**Input material**:
· · · · ·

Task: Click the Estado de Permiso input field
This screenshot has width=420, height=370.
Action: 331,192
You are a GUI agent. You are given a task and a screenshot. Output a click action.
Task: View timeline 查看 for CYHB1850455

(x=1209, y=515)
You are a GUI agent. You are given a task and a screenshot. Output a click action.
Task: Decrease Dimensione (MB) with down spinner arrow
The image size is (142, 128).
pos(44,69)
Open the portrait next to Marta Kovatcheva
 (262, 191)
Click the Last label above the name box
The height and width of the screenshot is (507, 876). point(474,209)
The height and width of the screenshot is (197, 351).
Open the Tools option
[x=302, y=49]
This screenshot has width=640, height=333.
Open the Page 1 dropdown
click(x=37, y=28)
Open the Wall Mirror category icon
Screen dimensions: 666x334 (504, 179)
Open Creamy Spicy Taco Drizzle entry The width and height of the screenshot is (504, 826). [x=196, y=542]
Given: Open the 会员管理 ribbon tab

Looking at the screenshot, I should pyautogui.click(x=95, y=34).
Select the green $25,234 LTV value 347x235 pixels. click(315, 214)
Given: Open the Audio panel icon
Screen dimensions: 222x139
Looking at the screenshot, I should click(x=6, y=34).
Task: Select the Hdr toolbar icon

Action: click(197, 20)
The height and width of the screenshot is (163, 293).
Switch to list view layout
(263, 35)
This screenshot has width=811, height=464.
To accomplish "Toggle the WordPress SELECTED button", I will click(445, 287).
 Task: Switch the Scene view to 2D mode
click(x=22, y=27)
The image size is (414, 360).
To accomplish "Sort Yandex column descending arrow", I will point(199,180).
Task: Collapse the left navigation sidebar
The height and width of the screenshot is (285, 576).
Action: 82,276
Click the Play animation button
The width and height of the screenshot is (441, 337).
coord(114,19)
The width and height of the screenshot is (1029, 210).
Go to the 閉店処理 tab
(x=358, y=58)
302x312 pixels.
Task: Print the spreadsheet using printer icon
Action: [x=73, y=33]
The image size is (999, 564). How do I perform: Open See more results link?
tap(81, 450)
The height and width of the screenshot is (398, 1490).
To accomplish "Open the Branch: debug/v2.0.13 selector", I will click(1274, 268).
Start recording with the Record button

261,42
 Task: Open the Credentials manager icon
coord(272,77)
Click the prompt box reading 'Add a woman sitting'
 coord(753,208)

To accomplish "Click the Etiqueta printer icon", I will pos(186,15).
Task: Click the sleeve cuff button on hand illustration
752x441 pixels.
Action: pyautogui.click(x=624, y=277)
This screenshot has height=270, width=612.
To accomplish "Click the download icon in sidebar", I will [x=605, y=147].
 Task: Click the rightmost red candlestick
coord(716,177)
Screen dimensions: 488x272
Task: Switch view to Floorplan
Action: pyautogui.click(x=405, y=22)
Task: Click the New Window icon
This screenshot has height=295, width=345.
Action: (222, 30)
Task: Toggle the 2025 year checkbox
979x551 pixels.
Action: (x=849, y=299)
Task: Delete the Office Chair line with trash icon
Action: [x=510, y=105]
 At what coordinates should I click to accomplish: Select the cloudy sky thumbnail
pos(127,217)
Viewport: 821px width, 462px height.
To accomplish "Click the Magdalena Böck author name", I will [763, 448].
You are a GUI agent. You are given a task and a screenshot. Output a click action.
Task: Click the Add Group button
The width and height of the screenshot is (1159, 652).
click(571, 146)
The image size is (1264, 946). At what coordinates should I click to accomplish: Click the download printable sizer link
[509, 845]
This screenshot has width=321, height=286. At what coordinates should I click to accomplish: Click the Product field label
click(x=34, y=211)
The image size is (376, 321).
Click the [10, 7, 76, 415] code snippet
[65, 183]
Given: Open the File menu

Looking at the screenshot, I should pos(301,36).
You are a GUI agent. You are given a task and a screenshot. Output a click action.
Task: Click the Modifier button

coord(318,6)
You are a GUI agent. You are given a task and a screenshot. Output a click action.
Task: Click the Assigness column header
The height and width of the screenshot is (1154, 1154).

· · · · ·

**Aim of the exercise**:
The required output is every line from the one with "This screenshot has height=270, width=612." to the final line of the entries, repeated exactly and with nothing else.

**Exercise output**:
This screenshot has height=270, width=612.
To accomplish "Click the download icon in sidebar", I will [x=605, y=147].
 Task: Click the rightmost red candlestick
coord(716,177)
Screen dimensions: 488x272
Task: Switch view to Floorplan
Action: pyautogui.click(x=405, y=22)
Task: Click the New Window icon
This screenshot has height=295, width=345.
Action: (222, 30)
Task: Toggle the 2025 year checkbox
979x551 pixels.
Action: (x=849, y=299)
Task: Delete the Office Chair line with trash icon
Action: [x=510, y=105]
 At what coordinates should I click to accomplish: Select the cloudy sky thumbnail
pos(127,217)
Viewport: 821px width, 462px height.
To accomplish "Click the Magdalena Böck author name", I will [763, 448].
You are a GUI agent. You are given a task and a screenshot. Output a click action.
Task: Click the Add Group button
The width and height of the screenshot is (1159, 652).
click(571, 146)
The image size is (1264, 946). At what coordinates should I click to accomplish: Click the download printable sizer link
[509, 845]
This screenshot has width=321, height=286. At what coordinates should I click to accomplish: Click the Product field label
click(x=34, y=211)
The image size is (376, 321).
Click the [10, 7, 76, 415] code snippet
[65, 183]
Given: Open the File menu

Looking at the screenshot, I should pos(301,36).
You are a GUI agent. You are given a task and a screenshot. Output a click action.
Task: Click the Modifier button

coord(318,6)
You are a GUI agent. You are given a task and a screenshot. Output a click action.
Task: Click the Assigness column header
The height and width of the screenshot is (1154, 1154).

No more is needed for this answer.